-- Begin Supplied records --
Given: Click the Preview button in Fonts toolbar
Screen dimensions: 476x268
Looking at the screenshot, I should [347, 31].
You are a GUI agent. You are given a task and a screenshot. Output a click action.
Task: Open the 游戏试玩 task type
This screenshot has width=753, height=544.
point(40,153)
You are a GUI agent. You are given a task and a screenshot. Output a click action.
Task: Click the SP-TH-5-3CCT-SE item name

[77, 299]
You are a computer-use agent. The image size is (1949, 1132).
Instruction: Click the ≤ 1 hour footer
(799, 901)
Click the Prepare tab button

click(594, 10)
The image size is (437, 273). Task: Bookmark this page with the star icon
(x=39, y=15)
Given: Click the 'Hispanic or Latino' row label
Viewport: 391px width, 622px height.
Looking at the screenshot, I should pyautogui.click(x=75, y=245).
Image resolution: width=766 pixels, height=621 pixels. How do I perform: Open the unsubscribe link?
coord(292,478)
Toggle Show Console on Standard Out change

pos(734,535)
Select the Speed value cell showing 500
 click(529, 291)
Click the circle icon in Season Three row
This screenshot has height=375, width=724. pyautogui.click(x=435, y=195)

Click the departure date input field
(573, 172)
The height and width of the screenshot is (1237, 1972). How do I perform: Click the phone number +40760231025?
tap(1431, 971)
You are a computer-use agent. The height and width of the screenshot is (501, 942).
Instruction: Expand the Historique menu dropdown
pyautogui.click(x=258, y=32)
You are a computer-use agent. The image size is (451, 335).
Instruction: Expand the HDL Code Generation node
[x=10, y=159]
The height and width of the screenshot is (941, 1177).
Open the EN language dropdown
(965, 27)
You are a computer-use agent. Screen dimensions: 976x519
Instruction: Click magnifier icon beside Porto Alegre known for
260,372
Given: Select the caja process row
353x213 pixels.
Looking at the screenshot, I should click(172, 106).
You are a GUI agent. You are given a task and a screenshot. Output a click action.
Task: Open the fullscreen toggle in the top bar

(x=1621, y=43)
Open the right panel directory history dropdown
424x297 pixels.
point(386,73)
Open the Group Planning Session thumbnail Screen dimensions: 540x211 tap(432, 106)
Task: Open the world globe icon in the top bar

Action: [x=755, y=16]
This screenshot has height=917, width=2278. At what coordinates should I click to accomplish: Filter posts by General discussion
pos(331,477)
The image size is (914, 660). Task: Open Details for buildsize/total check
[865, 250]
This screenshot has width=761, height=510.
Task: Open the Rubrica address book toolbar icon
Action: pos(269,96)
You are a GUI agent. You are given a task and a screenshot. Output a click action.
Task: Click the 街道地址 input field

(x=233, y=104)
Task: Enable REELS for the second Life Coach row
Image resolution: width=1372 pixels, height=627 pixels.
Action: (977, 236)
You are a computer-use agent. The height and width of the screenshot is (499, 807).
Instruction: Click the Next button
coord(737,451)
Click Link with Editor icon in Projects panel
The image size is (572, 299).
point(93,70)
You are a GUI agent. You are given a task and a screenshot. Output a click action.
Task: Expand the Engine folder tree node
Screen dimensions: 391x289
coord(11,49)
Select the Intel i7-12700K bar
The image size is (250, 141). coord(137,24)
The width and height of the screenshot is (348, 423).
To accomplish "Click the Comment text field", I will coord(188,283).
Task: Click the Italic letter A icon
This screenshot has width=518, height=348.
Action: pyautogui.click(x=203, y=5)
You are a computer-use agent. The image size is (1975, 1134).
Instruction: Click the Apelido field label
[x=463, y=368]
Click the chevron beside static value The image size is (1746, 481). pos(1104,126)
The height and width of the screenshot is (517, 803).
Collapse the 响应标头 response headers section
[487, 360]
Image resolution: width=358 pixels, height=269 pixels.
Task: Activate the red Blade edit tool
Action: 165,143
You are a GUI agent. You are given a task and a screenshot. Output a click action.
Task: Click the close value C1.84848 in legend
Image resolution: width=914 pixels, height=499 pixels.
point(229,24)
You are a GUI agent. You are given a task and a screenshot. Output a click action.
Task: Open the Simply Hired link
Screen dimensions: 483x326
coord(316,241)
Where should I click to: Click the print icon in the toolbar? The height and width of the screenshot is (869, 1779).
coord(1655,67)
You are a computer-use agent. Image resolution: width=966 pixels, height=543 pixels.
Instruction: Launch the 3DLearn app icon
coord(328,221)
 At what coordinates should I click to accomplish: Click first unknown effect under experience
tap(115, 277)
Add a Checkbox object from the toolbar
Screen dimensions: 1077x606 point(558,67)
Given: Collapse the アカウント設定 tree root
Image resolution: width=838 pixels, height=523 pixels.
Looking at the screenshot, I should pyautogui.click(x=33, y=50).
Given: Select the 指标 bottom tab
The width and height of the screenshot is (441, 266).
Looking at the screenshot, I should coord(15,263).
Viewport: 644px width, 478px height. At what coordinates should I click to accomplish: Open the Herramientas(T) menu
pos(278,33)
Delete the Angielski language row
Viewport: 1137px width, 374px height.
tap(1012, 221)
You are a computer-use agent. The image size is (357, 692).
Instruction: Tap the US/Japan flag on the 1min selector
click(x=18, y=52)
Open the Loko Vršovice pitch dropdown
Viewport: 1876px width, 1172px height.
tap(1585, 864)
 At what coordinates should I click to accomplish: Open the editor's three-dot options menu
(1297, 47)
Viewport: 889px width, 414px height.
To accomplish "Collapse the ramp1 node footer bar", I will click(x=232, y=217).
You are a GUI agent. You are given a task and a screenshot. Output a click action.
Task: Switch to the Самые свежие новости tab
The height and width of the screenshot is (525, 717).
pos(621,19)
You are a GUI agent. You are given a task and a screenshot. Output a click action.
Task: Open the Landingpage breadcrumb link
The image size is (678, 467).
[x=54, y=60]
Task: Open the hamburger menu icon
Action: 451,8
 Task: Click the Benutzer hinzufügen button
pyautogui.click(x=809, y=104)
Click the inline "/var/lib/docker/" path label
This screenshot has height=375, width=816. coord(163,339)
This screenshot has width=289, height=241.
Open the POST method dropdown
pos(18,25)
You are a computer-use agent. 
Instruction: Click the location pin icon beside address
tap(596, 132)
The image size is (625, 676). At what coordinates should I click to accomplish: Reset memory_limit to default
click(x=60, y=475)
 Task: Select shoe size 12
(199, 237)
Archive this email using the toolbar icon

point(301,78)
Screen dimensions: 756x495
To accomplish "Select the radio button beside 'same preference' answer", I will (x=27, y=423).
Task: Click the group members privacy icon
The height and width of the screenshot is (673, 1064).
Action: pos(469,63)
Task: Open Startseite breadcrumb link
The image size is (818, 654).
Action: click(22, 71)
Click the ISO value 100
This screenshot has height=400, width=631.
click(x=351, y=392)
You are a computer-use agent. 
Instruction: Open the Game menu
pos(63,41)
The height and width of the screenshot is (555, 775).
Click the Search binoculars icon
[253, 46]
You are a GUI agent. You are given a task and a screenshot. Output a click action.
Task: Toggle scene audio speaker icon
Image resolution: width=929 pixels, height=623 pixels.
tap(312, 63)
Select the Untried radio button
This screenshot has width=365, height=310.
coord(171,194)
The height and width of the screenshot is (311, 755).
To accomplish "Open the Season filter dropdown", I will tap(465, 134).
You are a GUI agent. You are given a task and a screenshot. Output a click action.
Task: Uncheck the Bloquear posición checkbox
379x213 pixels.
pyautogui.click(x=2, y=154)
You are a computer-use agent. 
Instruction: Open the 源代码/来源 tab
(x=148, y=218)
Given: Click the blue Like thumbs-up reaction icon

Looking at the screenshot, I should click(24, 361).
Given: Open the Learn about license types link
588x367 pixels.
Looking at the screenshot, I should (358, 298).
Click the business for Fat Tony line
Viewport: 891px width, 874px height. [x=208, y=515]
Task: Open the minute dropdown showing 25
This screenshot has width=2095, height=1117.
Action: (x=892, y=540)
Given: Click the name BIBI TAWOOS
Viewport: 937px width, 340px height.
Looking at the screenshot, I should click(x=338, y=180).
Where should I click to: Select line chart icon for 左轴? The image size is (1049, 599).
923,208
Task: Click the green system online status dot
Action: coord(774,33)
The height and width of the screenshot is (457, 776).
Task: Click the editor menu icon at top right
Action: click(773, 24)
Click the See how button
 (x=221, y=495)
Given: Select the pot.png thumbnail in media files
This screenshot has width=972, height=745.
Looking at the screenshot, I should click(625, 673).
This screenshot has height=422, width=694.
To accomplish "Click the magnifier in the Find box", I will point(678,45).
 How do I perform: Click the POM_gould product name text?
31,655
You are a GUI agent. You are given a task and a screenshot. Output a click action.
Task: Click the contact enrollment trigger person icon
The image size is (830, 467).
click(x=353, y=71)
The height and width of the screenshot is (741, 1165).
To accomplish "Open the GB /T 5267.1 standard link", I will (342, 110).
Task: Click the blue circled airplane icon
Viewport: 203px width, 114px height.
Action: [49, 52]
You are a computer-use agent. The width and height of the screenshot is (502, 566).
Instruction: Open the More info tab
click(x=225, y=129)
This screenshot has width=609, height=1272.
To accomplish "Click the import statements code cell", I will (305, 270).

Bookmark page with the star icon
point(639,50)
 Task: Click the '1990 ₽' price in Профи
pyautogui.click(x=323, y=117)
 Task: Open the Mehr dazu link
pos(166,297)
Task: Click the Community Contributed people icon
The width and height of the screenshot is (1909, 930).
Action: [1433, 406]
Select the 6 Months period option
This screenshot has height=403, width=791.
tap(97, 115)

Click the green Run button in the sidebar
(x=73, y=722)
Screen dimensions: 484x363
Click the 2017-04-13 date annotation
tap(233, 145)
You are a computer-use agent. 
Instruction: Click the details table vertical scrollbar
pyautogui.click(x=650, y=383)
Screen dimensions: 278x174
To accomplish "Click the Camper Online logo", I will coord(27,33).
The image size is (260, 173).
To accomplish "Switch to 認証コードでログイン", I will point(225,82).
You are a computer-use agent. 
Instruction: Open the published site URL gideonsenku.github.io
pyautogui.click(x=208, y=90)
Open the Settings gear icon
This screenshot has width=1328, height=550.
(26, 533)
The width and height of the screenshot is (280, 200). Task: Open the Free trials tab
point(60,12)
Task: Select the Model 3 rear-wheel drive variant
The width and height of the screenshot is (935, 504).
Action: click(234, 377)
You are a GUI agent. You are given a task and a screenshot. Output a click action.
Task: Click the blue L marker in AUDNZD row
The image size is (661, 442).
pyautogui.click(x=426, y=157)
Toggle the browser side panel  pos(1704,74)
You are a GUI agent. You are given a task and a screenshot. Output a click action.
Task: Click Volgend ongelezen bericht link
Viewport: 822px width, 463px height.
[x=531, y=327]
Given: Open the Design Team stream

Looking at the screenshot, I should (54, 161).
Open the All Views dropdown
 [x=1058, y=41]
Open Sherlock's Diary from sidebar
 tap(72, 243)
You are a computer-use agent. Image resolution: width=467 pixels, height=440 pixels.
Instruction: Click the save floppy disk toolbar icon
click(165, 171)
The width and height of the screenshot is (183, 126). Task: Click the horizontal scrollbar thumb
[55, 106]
-- End Supplied records --
▶ Stated task:
Give as a numbered list the lines of the material that begin with the line containing "Open the Group" and end with the line containing "Action: (977, 236)", both included, leaving out blank lines.

▶ Solution below:
1. Open the Group Planning Session thumbnail Screen dimensions: 540x211 tap(432, 106)
2. Task: Open the world globe icon in the top bar
3. Action: [x=755, y=16]
4. This screenshot has height=917, width=2278. At what coordinates should I click to accomplish: Filter posts by General discussion
5. pos(331,477)
6. The image size is (914, 660). Task: Open Details for buildsize/total check
7. [865, 250]
8. This screenshot has width=761, height=510.
9. Task: Open the Rubrica address book toolbar icon
10. Action: pos(269,96)
11. You are a GUI agent. You are given a task and a screenshot. Output a click action.
12. Task: Click the 街道地址 input field
13. (x=233, y=104)
14. Task: Enable REELS for the second Life Coach row
15. Image resolution: width=1372 pixels, height=627 pixels.
16. Action: (977, 236)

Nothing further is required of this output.